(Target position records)
__________________________________________________

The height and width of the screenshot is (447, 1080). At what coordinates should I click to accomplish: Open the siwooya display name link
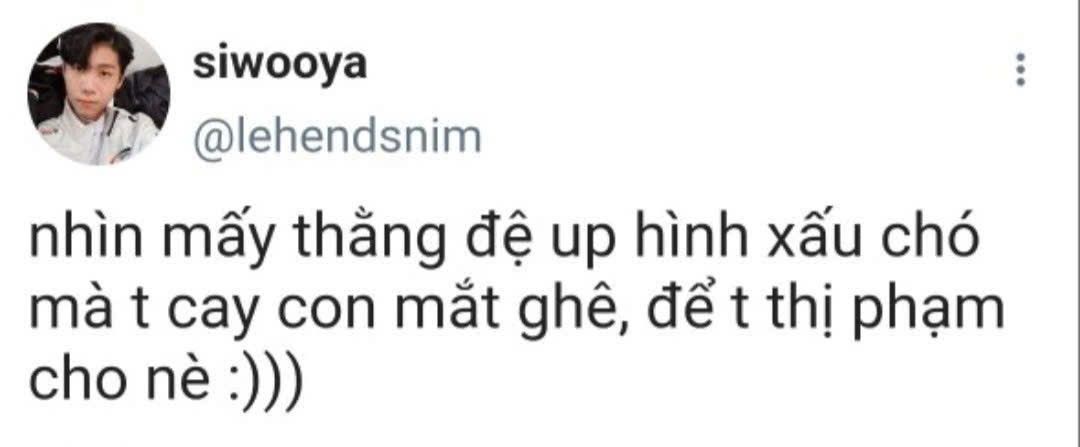pos(279,67)
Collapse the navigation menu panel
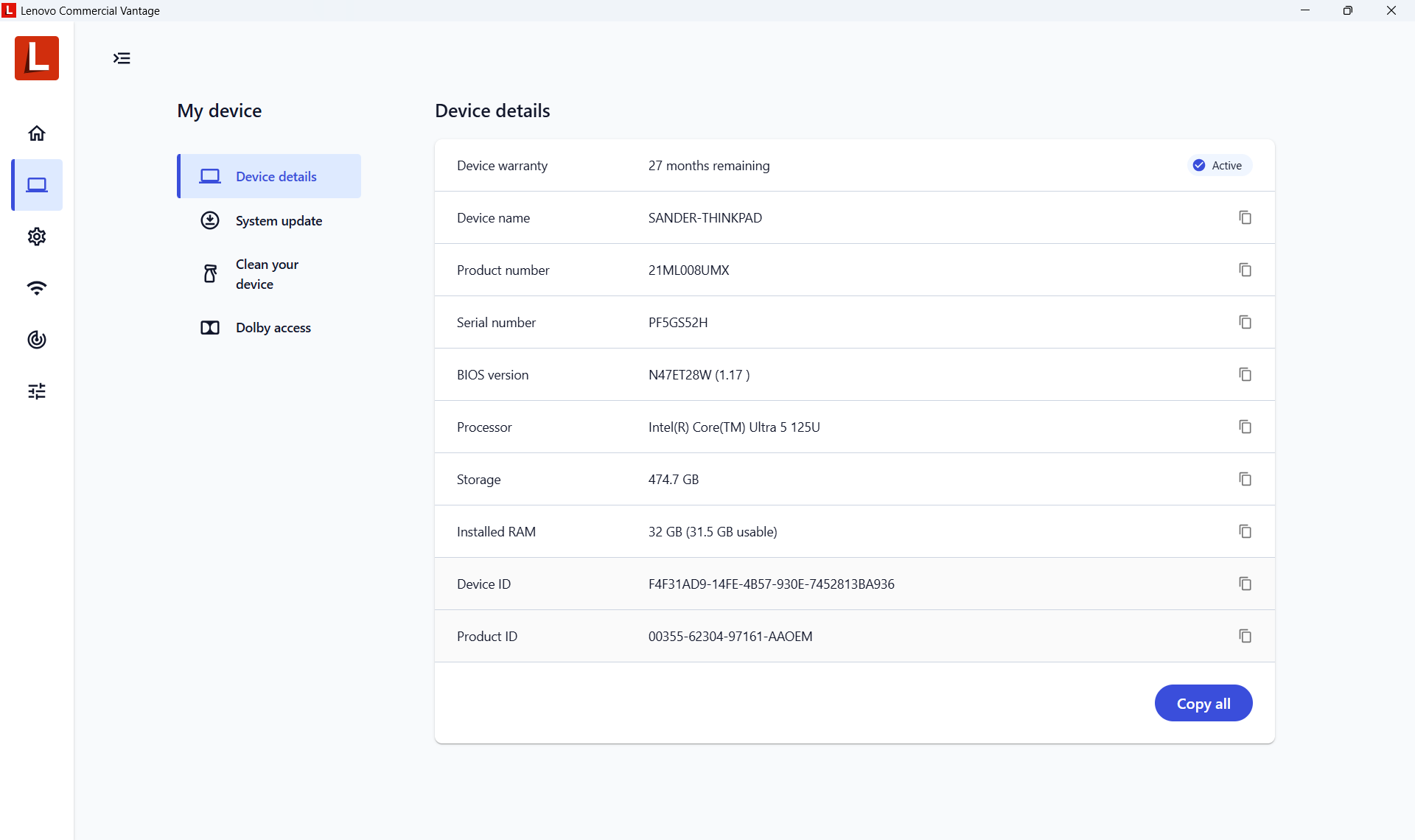 122,58
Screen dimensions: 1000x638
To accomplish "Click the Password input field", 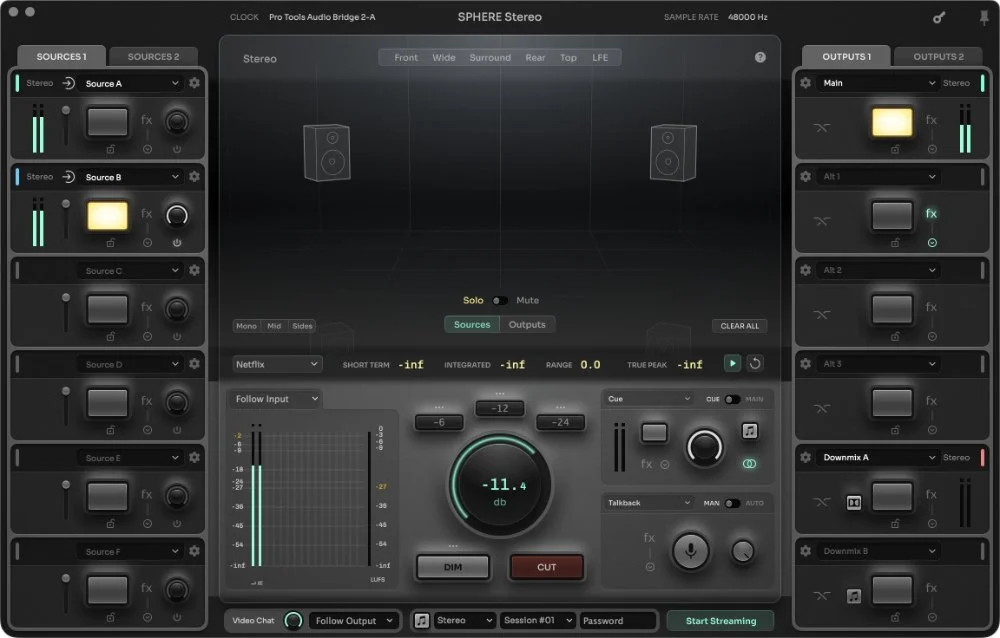I will point(617,620).
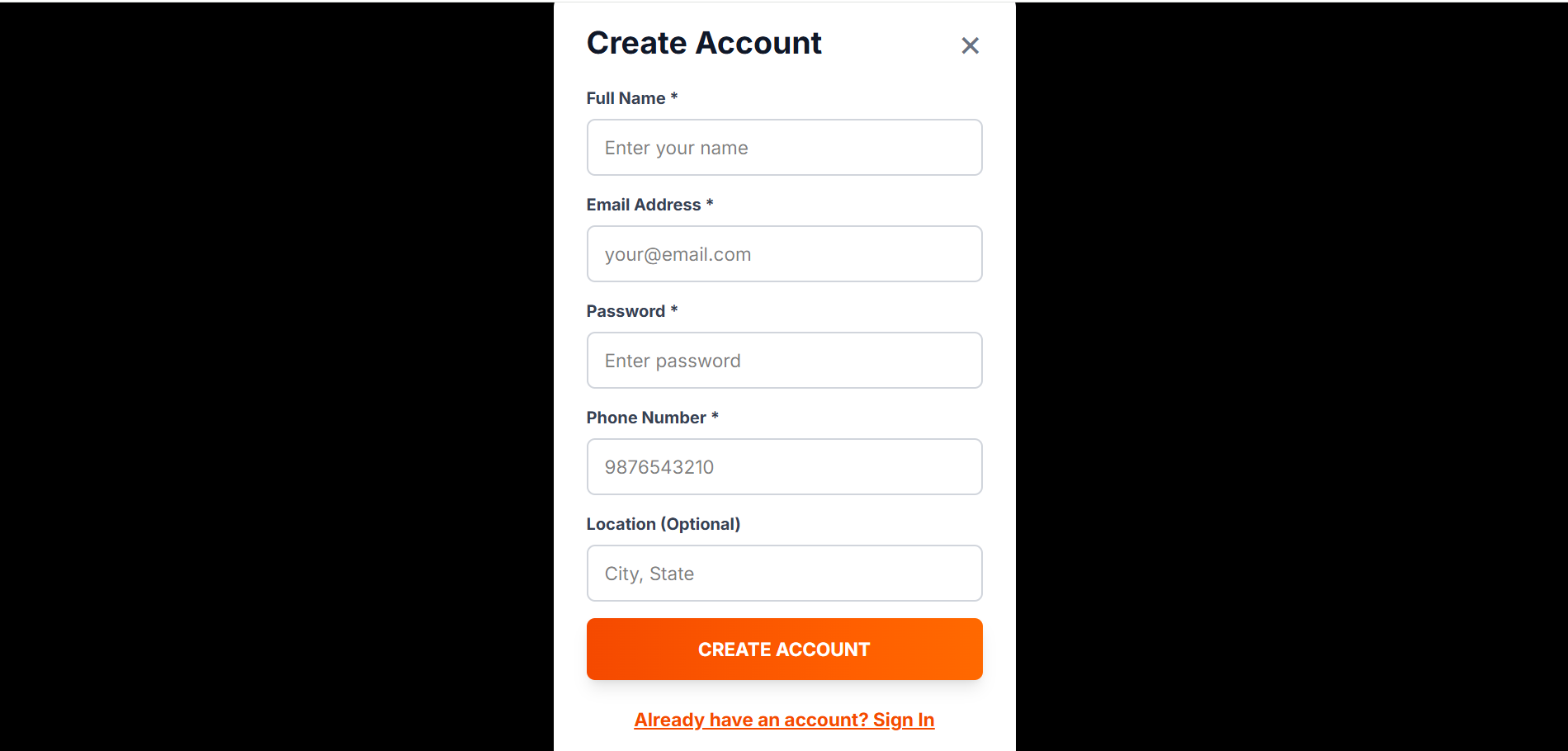Select the Password entry field
The image size is (1568, 751).
coord(784,361)
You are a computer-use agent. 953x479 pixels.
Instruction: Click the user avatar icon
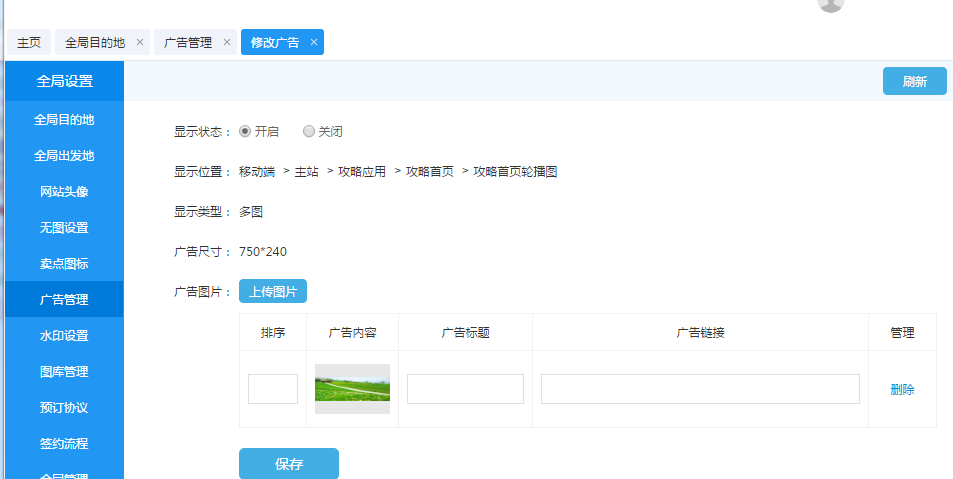[x=830, y=4]
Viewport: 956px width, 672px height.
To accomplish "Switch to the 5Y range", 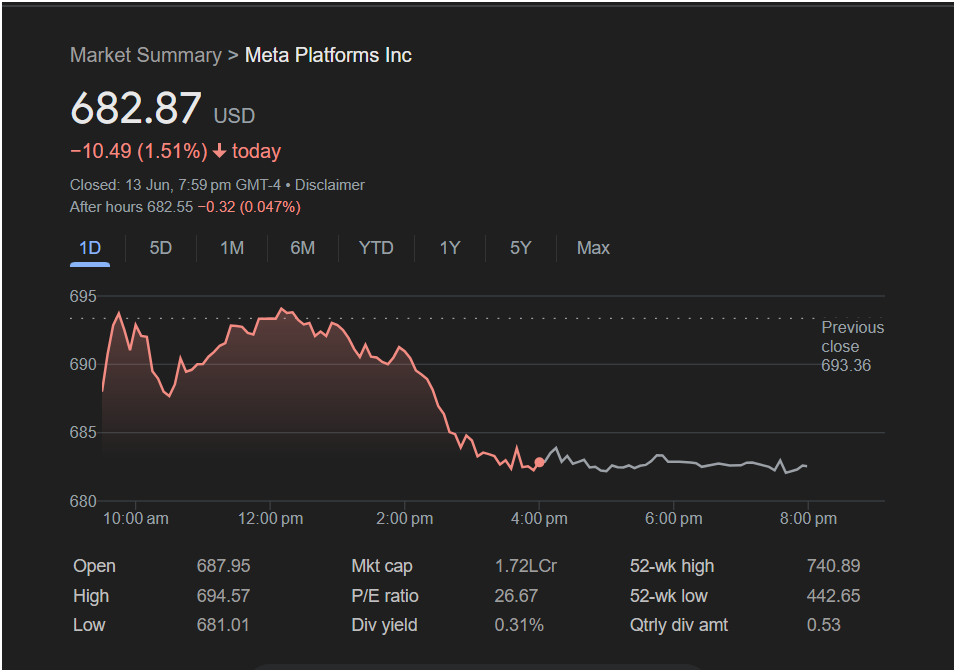I will pyautogui.click(x=521, y=248).
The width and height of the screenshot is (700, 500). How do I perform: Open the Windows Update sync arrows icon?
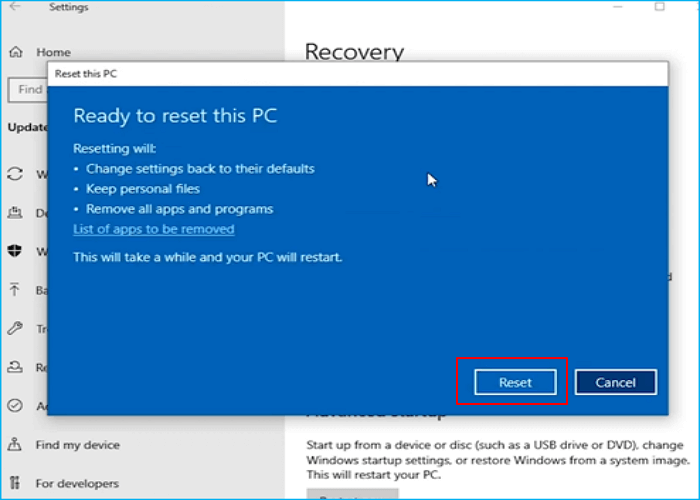[16, 174]
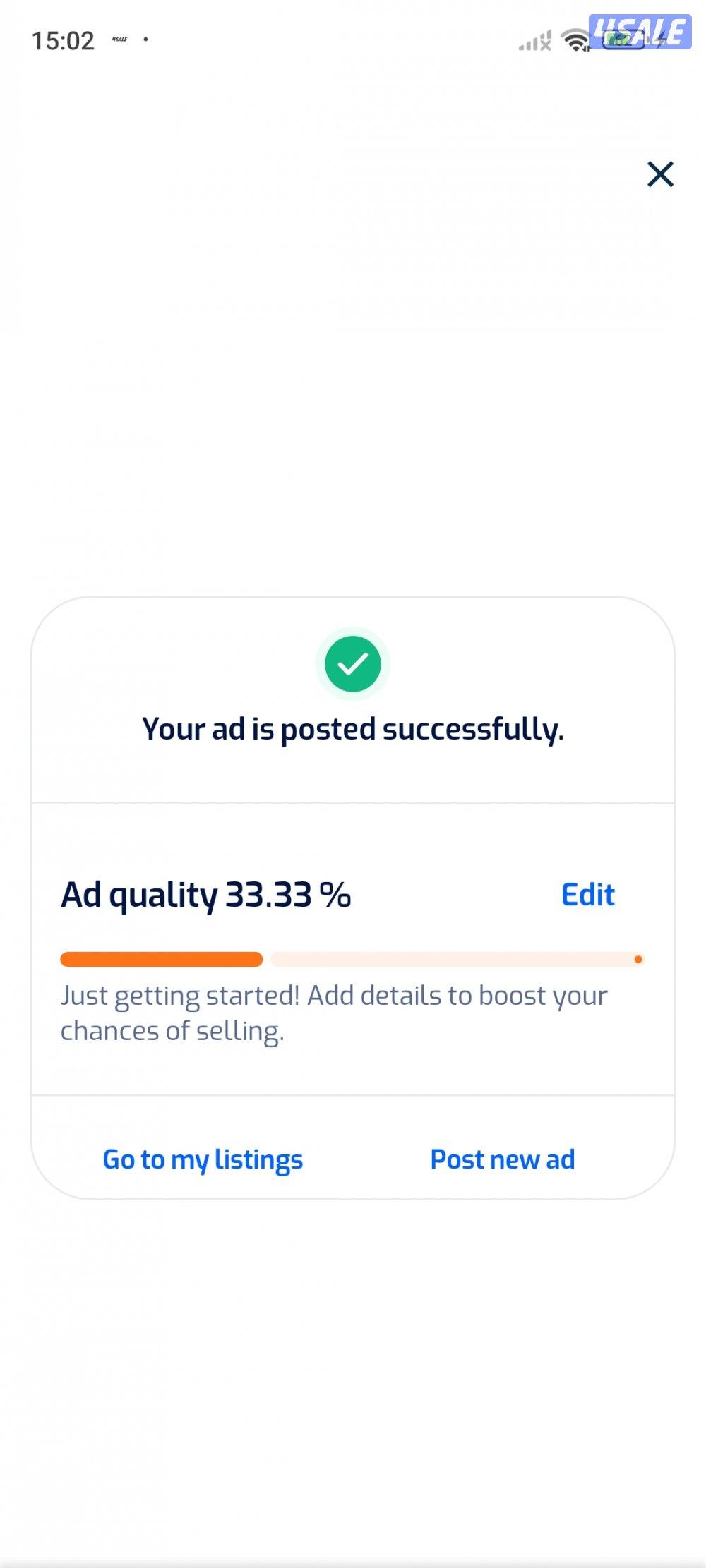Tap the cellular signal strength icon

tap(534, 42)
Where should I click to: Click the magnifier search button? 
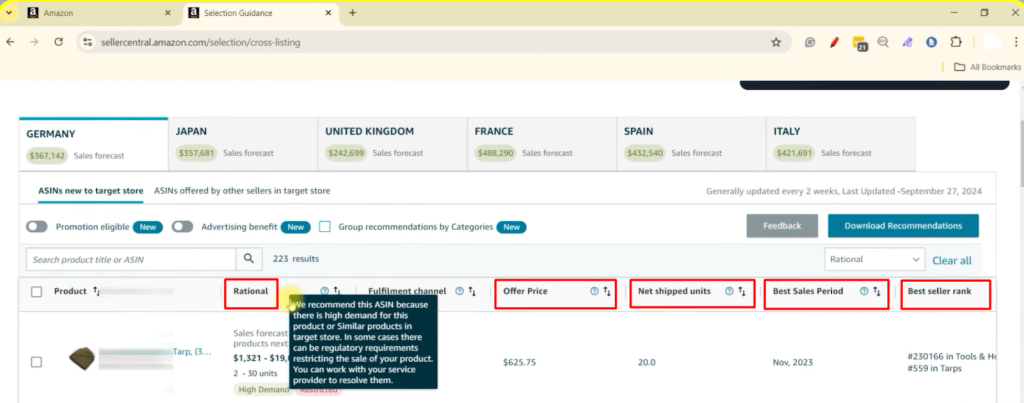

__________________________________________________

WRITTEN TASK: Return each line of the material above that contains the word "Open".

ANSWER IN FULL:
The height and width of the screenshot is (447, 1080). At what coordinates should I click to accomplish: Open the siwooya display name link
The width and height of the screenshot is (700, 500). How do I perform: Open the Windows Update sync arrows icon?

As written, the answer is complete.